The company hasn’t been great about communicating why it’s changing course, but we’ve heard two dominant narratives:
- Discovery+ isn’t setting the world on fire. Discovery expanded the types of programs it usually makes to draw in customers for its streaming service. The company known for treasure hunts and food programming made more expensive shows, partnered with more big-time celebrities and made things that veered into documentary and lifestyle. But it’s not seeing the results from those shows, so it decided to stop spending so much money on them.

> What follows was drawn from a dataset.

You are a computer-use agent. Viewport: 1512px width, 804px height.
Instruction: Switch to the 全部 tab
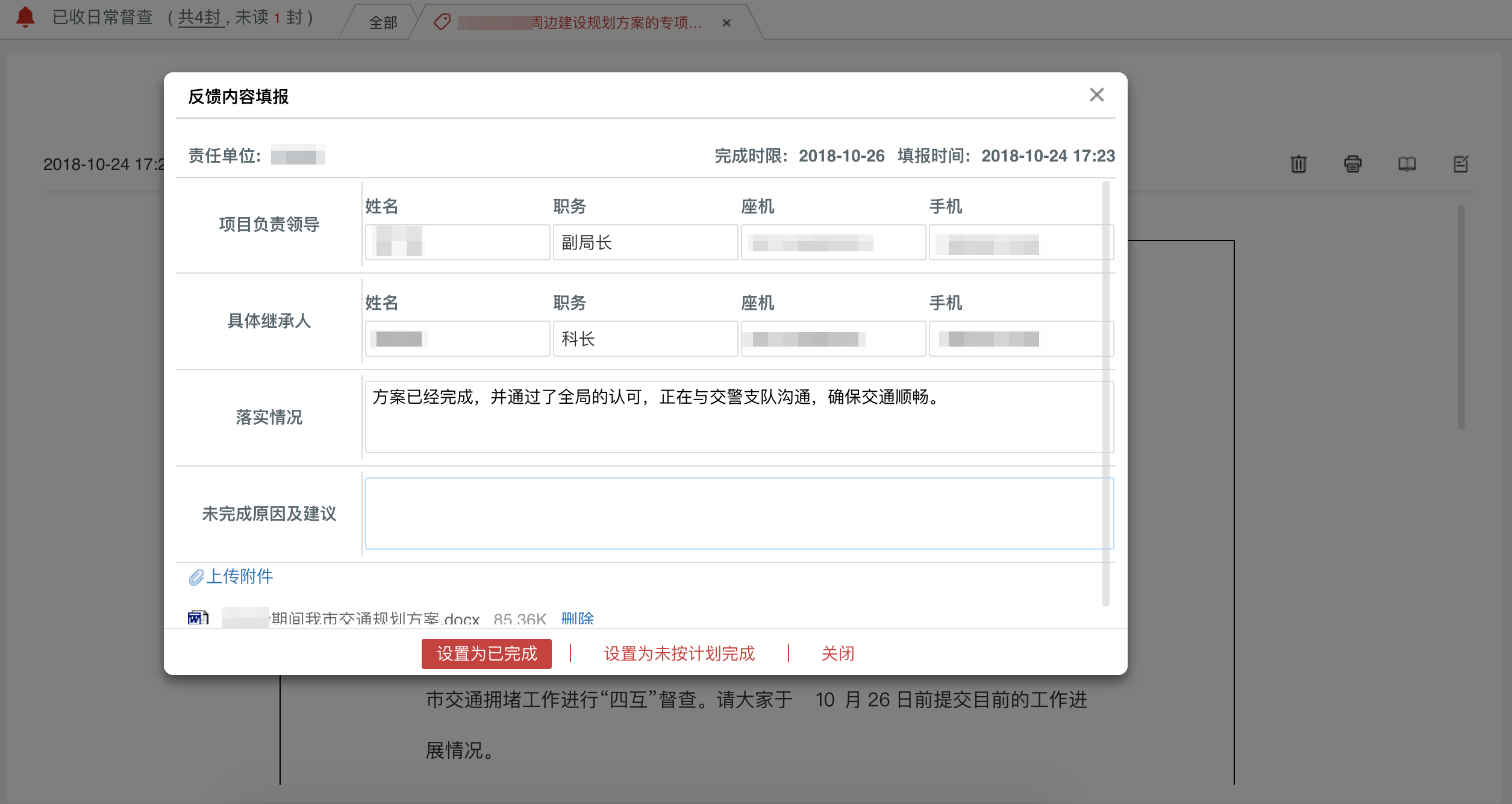point(382,23)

- The merger. Discovery is in the midst of buying WarnerMedia, a much larger company with an already popular streaming service (HBO Max). Discovery will either shut down Discovery+ and fold it into HBO Max, or offer Discovery+ in a bundle with HBO Max. Either way, HBO Max makes a lot of good high-end unscripted programming and won’t need Discovery+ making them as well.
Snap’s advertising shortfall
Shares in Snap Inc. fell as much as 27% this week after the company issued a tepid forecast for its current quarter. It blamed changes to Apple Inc.’s data collection policies and a backlog in the global supply chain were hurting its advertising sales.
From Kurt Wagner and Naomi Nix:
Earlier this year, Apple started requiring all apps on its iOS platform to get iPhone users’ permission to be tracked for advertising purposes. Device holders have opted to give apps the ability to monitor their behavior just 25% of the time …
At the same time, Snap said its advertising partners across a variety of industries are facing supply chain disruptions and labor shortages.
The fourth quarter is supposed to be the best quarter for companies like Snap and YouTube. It’s looking worse than expected, but we’ll know a lot more next week when both Facebook and Alphabet report results.
The other streaming wars
We talk a lot about the competition between Netflix, Disney+ and HBO Max – the so-called streaming wars – but we spend far less time talking about the competition between the companies that distribute those services.
Roku, Amazon, Google, Apple and Samsung are all competing to be the dominant sellers of set-top dongles, smart TVs and other streaming devices. Comcast, the cable and internet provider, is now selling its own smart TVs as well.
It’s a far less sexy, but equally significant competition. And Jessica Toonkel of The Information has a very good overview of the battle of the streaming gatekeepers.
Deals, deals, deals
- Concord, an indie music company home to Action Bronson and Elvis Costello, is exploring a sale that would net at least a couple billion dollars.
- BTS is leaving Columbia Records (Sony) for Geffen/Ingrooves (Universal), a rare defection among major music acts. (It’s a little different in that it’s a distribution deal.)
- Google updated its algorithms “in an effort to promote more racially diverse results in image searches.”
- YouTube was sued for hosting animal abuse videos, which are against its policy.
Weekly playlist
Brazilian musician Rodrigo Amarante has been one of Brazil’s biggest singer-songwriters for nearly two decades, primarily as a member of the group Los Hermanos. His music reached international audiences in 2014 with his first solo record, followed by his work on the theme song for Netflix’s show “Narcos.”
He played in front of a packed house in Los Angeles Friday night, grinning ear to ear. For those unfamiliar, start with his Tiny Desk concert.